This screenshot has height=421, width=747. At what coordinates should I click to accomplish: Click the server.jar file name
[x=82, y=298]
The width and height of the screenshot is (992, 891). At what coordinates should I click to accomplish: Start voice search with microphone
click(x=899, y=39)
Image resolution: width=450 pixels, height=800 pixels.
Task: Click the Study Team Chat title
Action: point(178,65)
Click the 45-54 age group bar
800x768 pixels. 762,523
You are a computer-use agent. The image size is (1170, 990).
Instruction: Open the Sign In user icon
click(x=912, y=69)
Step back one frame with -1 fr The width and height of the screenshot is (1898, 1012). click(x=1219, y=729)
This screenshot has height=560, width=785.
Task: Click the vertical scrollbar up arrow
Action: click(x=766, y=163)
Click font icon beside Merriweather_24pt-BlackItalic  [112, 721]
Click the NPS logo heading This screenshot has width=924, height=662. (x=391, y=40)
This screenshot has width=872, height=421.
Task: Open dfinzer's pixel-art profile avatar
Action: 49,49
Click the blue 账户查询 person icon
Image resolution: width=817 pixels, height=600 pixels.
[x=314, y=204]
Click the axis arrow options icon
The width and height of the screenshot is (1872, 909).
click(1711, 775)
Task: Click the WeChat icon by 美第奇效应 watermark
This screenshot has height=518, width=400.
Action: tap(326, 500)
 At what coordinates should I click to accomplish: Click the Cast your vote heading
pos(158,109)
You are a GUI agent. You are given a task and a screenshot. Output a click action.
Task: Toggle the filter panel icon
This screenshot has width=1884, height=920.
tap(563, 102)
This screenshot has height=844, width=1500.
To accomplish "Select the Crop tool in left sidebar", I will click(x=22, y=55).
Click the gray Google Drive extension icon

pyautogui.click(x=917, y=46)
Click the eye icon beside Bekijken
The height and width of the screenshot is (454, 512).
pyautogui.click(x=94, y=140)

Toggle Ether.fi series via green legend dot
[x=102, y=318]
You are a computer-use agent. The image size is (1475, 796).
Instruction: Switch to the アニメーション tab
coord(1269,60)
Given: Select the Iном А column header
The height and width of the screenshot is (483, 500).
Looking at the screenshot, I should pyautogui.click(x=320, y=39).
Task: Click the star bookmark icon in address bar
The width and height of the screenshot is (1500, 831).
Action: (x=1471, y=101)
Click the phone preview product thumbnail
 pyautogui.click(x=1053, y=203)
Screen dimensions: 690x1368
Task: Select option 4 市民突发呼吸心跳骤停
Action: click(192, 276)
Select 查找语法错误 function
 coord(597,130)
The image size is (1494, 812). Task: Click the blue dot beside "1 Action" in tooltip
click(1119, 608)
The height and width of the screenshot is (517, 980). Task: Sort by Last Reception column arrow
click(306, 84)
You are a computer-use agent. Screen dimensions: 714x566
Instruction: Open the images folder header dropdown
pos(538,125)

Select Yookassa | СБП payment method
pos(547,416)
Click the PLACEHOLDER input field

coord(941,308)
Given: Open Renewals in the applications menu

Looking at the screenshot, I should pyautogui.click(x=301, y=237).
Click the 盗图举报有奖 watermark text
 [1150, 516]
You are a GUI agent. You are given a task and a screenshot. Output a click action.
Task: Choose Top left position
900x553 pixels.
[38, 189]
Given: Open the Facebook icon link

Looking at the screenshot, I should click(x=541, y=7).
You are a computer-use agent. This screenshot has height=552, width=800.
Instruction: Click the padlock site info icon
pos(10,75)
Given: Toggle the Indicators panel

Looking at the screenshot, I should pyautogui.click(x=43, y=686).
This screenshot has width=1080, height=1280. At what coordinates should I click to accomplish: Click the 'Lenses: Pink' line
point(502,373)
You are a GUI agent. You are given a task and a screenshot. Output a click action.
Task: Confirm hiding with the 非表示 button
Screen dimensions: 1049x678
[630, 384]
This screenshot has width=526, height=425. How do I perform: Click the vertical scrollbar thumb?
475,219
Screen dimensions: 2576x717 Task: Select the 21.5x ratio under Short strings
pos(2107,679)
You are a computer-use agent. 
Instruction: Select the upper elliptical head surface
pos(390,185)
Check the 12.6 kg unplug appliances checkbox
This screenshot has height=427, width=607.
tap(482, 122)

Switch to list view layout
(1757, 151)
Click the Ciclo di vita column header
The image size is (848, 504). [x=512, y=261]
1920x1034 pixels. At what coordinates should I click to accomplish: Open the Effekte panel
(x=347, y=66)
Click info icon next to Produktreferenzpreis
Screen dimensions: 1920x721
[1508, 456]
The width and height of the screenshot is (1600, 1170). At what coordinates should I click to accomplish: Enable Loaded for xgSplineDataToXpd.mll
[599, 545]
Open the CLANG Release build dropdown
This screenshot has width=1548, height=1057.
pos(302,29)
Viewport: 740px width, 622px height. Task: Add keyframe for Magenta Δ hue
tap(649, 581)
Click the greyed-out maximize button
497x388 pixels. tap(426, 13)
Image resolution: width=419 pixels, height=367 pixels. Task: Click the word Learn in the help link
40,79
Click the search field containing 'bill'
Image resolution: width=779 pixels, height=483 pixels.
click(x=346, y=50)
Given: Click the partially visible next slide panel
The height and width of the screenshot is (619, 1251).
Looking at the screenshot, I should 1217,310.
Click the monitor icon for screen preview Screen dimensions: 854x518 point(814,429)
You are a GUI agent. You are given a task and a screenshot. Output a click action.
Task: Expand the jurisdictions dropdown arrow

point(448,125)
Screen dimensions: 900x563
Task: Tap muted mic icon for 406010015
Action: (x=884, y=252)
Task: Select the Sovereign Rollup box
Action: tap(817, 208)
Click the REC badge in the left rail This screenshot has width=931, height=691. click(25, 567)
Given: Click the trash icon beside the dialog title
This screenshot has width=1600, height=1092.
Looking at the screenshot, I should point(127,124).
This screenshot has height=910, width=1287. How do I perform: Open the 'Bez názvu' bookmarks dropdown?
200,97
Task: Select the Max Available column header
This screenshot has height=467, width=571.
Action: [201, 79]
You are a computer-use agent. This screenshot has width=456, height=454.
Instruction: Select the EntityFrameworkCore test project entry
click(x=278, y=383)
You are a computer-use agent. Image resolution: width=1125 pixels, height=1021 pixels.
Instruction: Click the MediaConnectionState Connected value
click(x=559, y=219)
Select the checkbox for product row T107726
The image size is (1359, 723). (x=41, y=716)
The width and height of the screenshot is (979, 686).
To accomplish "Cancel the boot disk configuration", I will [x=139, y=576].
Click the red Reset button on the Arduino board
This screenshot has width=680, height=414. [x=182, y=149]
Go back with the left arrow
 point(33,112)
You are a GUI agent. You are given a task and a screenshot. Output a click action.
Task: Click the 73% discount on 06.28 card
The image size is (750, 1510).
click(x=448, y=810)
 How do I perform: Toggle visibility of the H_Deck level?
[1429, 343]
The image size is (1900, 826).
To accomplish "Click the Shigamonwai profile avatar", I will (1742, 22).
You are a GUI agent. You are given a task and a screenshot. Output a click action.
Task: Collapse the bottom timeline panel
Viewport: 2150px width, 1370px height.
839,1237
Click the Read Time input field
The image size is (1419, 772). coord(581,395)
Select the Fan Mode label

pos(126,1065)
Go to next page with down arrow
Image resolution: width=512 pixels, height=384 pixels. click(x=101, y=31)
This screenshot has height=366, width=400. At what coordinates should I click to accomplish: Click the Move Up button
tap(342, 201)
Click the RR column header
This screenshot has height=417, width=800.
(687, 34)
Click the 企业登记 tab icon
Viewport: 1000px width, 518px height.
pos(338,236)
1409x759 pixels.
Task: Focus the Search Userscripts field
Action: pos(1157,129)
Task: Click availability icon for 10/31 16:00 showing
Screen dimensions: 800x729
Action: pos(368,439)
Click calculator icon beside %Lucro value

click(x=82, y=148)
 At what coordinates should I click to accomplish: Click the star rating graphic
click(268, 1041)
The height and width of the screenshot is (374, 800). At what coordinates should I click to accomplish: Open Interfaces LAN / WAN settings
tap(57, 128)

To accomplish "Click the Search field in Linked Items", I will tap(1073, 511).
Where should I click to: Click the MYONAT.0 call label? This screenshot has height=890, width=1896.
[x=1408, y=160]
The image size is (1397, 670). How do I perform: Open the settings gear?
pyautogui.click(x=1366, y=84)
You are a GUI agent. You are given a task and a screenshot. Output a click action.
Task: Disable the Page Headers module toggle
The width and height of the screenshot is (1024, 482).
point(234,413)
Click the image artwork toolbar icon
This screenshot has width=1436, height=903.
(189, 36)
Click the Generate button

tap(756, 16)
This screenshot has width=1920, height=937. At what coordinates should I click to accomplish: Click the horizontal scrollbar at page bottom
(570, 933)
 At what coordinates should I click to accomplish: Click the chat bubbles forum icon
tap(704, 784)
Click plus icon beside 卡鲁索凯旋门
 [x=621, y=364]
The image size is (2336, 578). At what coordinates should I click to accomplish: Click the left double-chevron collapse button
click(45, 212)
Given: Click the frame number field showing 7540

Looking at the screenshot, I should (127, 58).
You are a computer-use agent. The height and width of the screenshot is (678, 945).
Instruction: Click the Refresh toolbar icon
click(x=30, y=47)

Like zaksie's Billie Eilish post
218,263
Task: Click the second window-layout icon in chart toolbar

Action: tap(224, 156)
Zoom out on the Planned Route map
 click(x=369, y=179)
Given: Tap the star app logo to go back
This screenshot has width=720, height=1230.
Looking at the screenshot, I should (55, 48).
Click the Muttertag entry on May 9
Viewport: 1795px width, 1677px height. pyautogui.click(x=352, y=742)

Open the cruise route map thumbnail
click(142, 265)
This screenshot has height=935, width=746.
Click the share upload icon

◇ ◇ ◇

[Directions]:
Output the lines of the records above exactly as they appear, from the line containing "The image size is (1397, 670)." through the line containing "You are a computer-use agent. The height".

[Output]:
The image size is (1397, 670). How do I perform: Open the settings gear?
pyautogui.click(x=1366, y=84)
You are a GUI agent. You are given a task and a screenshot. Output a click action.
Task: Disable the Page Headers module toggle
The width and height of the screenshot is (1024, 482).
point(234,413)
Click the image artwork toolbar icon
This screenshot has width=1436, height=903.
(189, 36)
Click the Generate button

tap(756, 16)
This screenshot has width=1920, height=937. At what coordinates should I click to accomplish: Click the horizontal scrollbar at page bottom
(570, 933)
 At what coordinates should I click to accomplish: Click the chat bubbles forum icon
tap(704, 784)
Click plus icon beside 卡鲁索凯旋门
 [x=621, y=364]
The image size is (2336, 578). At what coordinates should I click to accomplish: Click the left double-chevron collapse button
click(45, 212)
Given: Click the frame number field showing 7540

Looking at the screenshot, I should (127, 58).
You are a computer-use agent. The height and width of the screenshot is (678, 945).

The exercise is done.